団子を頬張りながら、この男から顔を背けると、そんな汚いことばっかいってると可愛いもんも可愛くねぇぞ?と、聞こえてきた。可愛くない娘に軽々しく結婚なんていったのはどこのどいつですかあなたですよ、と言い返えすと、まだ言ってんのかよと、なぜか私が呆れられてしまった。



「(人を腹立たせることに天才かこの人は。)」



坂田さんと会ってからずっとくだらない喧嘩が続いていて、そろそろ嫌になってくる。純情派キャラが何だか知らないが、それは私がこの世界にきてからずっと深月さん夫婦やお店にくる常連さんたちの優しさに触れていたからであって、わたしの口の悪さはもともとだ。それでも、



「…久々ですけどね。」

「ん?なにが?団子が?」

「いや、団子はおばさんの大好物でよく食べてたんですけど。そうじゃなくて、こうやって…なんていうか、気を張らずに話すってことが、…ずいぶんと久しぶりな気がします。」

「そりゃあよかったじゃねぇか。ずっと猫かぶってんのも、疲れんだろう。」

「かぶってませんよ。別に、好かれたいとかそういうので、無理してたとかじゃないですから。」



何だかうまいこと自分の言葉がまとまらず、もどかしい気持ちになりながら、追加で出てきた団子を頬張る。そういえば、いろいろやけになってパフェなんか頼んでしまったけど、本当にこの人の懐事情は大丈夫なのだろうか。勝手に連れ出された身の私は、当然財布なんて持っていない。だんだんと不安になってきた。なぜだか会計時に「あ、悪ぃ、お金足りねぇ。」ってなる展開が想像できてしまったのだ。やっぱりパフェ、キャンセルしようかな。

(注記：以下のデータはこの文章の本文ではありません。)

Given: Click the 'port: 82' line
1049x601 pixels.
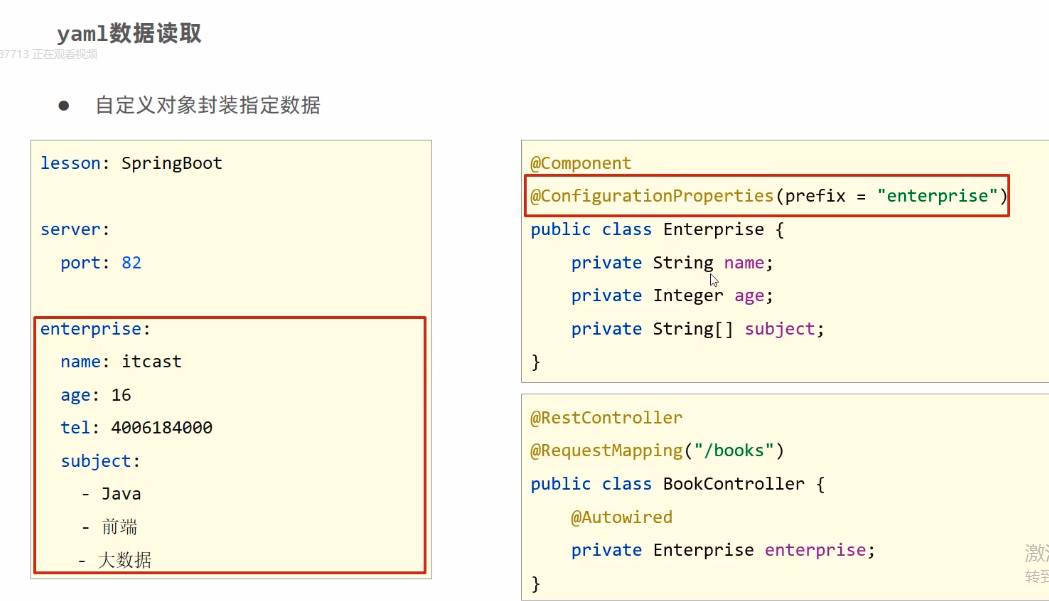Looking at the screenshot, I should [100, 262].
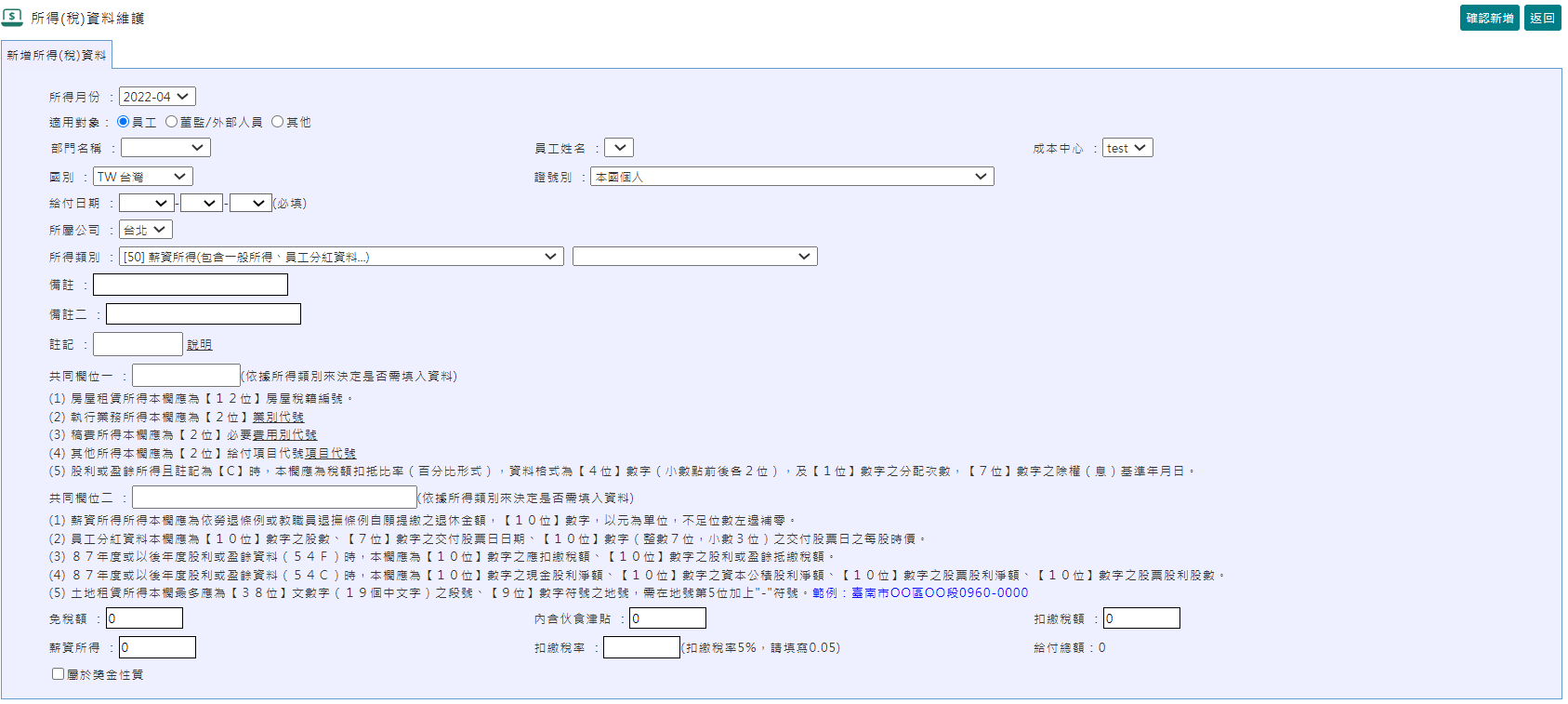Viewport: 1568px width, 704px height.
Task: Click the 備註 input field
Action: point(191,285)
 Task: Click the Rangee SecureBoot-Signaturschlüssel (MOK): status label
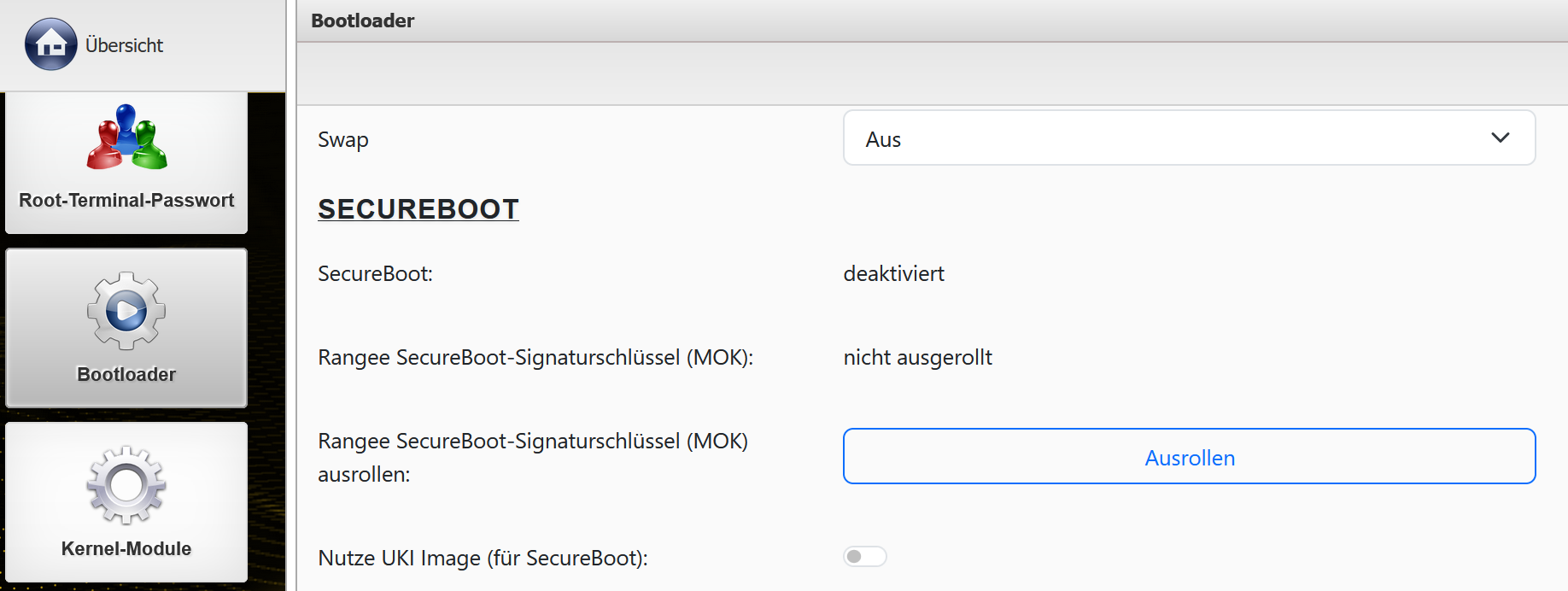pyautogui.click(x=535, y=357)
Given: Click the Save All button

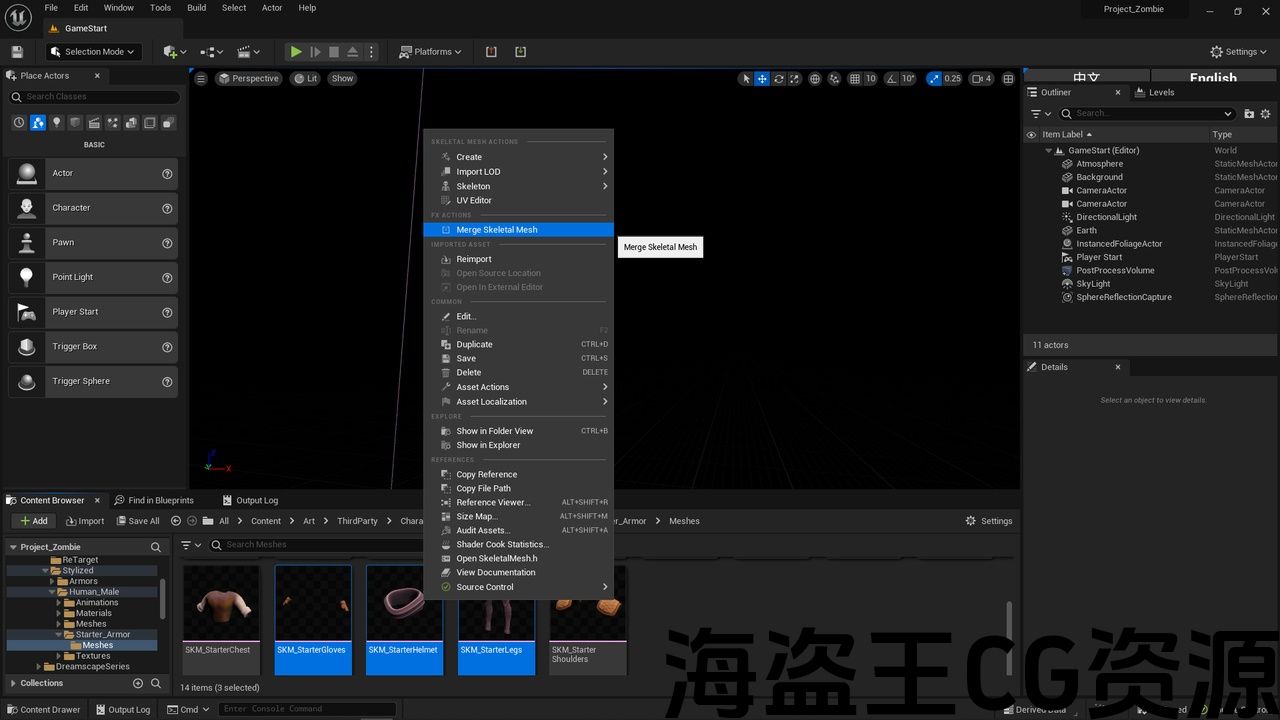Looking at the screenshot, I should (x=137, y=521).
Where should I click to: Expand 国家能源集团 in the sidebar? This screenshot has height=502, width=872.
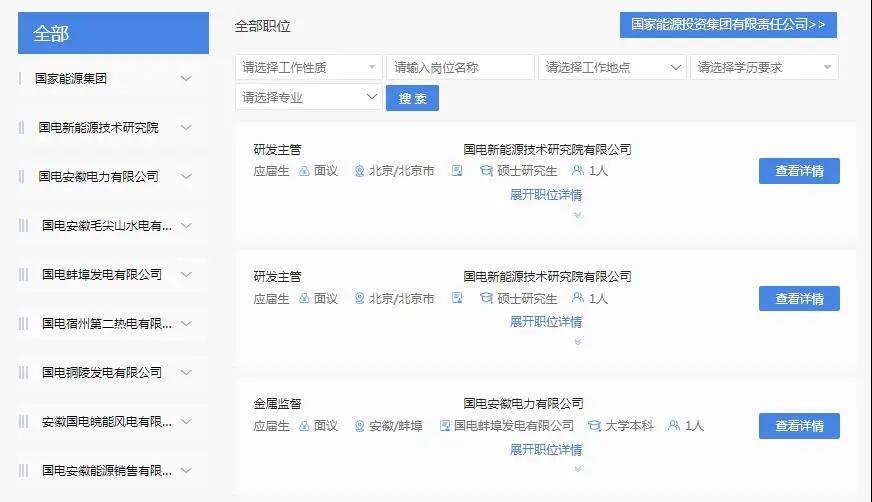[x=186, y=78]
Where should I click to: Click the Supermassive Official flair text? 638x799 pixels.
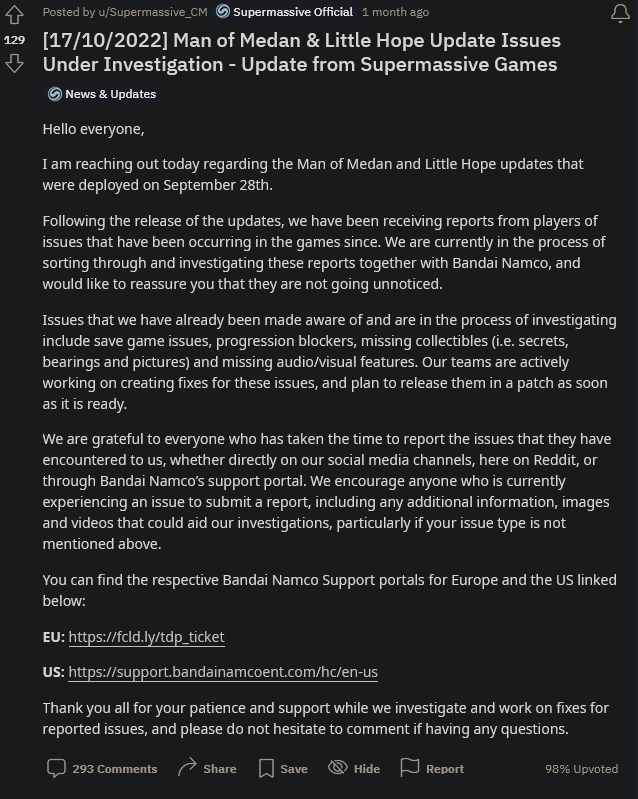click(x=292, y=12)
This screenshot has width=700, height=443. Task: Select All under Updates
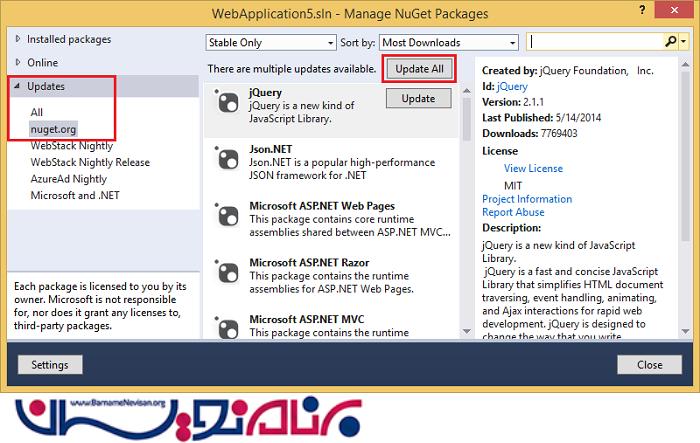(x=37, y=112)
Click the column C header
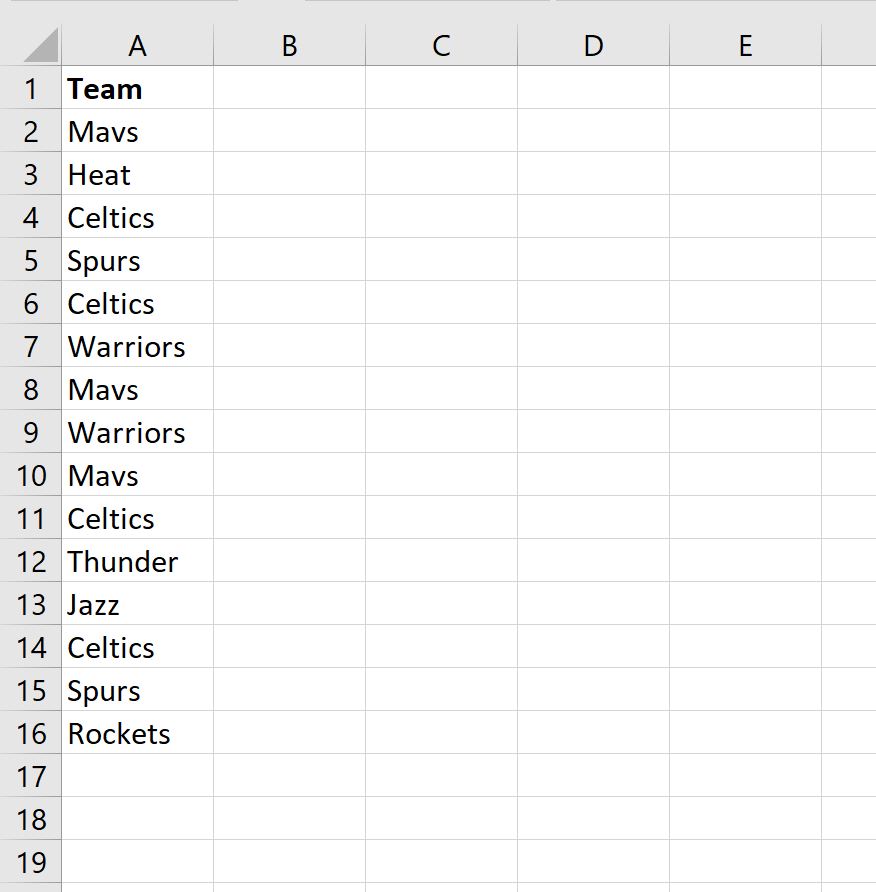The height and width of the screenshot is (892, 876). click(441, 46)
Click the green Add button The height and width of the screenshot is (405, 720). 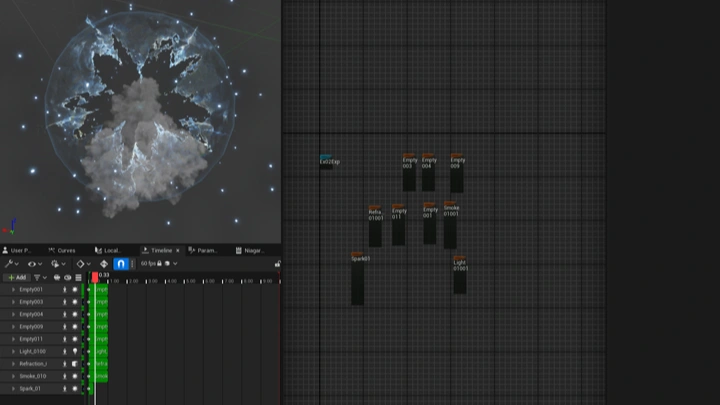coord(16,277)
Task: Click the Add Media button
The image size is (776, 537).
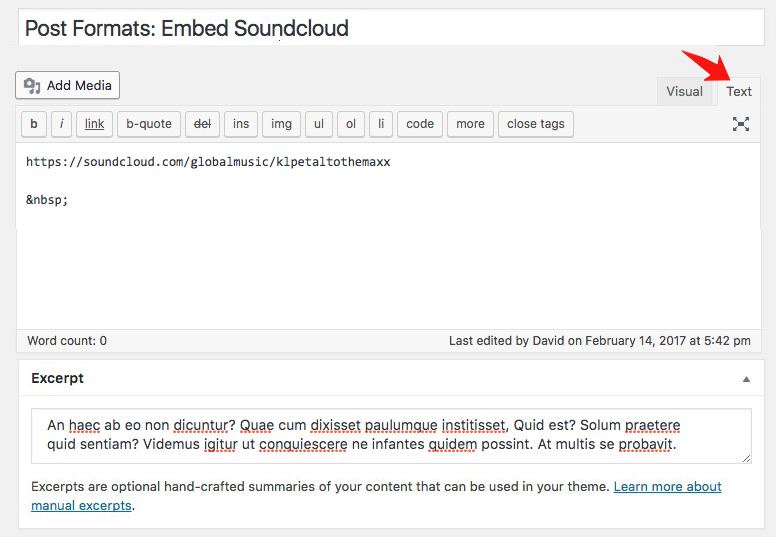Action: [x=68, y=85]
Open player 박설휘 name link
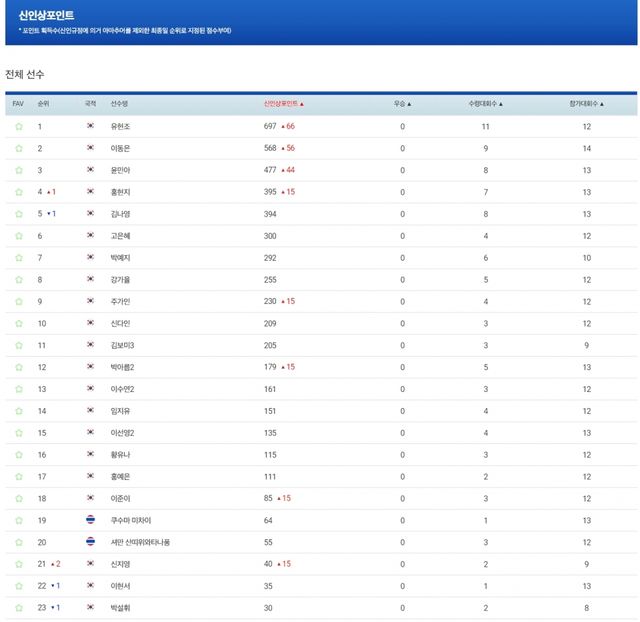Screen dimensions: 640x622 click(x=121, y=607)
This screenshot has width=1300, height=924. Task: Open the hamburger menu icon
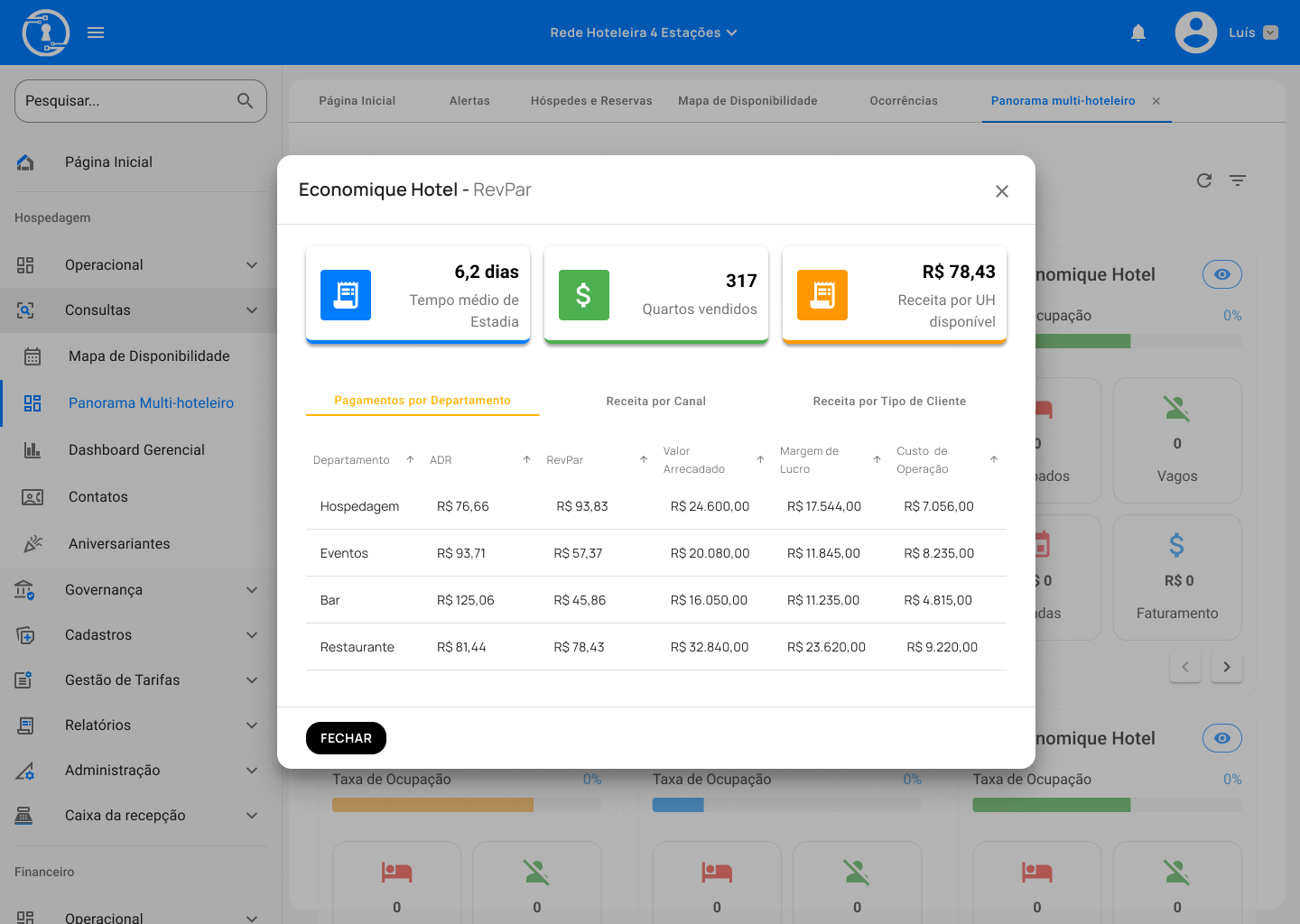pyautogui.click(x=96, y=32)
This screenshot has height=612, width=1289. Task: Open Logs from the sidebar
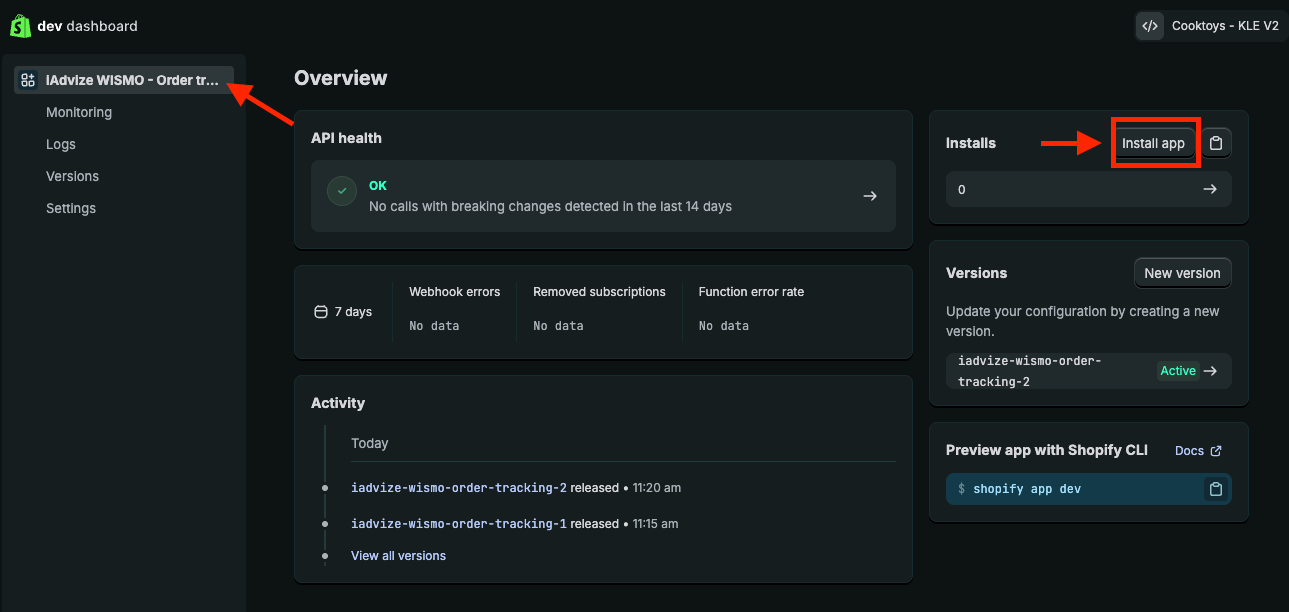click(61, 144)
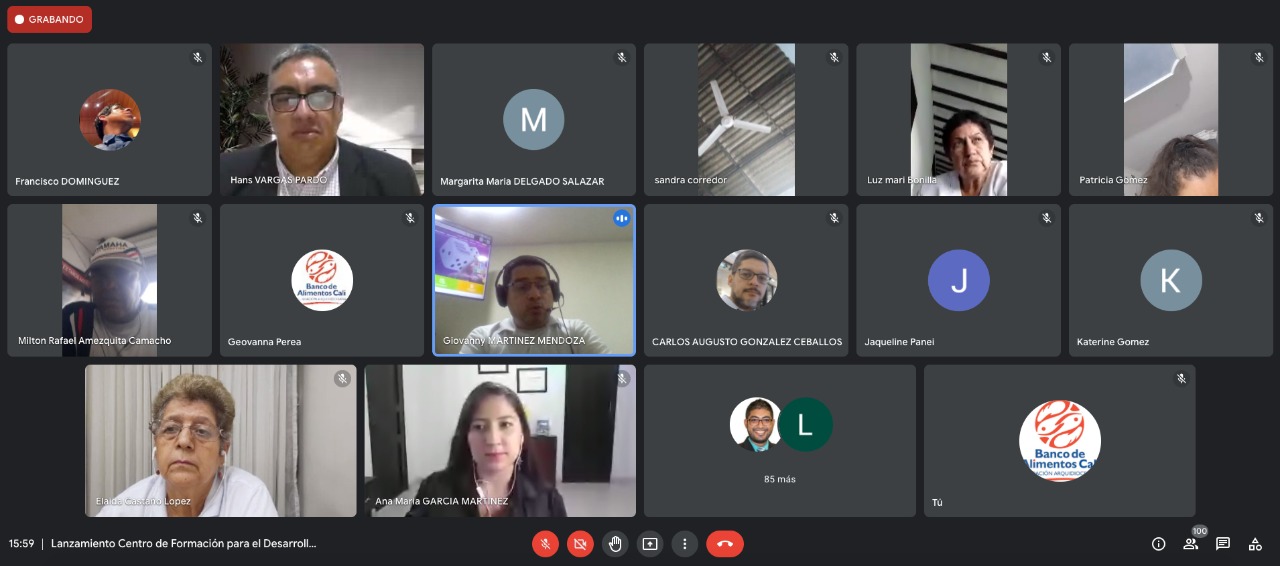Raise hand in the meeting
This screenshot has width=1280, height=566.
click(615, 544)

「あれだろ、今までお店でしか客と喋ってこなかったんだろ。仲良くなったつもりでも、カウンター越しに話せばそりゃあ接客同然。無意識に気も張らァ。」

「あー…なるほど。それは…一理ありですね。」

「まあ、俺の場合はそのカウンター越しでもこんな調子だったけどな。」



そういって坂田さんは可笑しそうに笑った。それはあなたが初対面の距離感をぶち壊してきたからじゃないですかと、言い返してやろうかと思ったがやめた。正直な話、もうそれほど坂田さんのことを鬱陶しいと思っていない自分がいた。さっき出会ったばかりなのに、気の知れた仲のような錯覚になるほど話しやすく、なぜだか憎めない雰囲気を坂田さんは持っていた。だからつい、口が滑ってあれやこれやと言ってしまうのだろう。これが俗に言う人たらしというやつなんだと、私は私の考えに納得した。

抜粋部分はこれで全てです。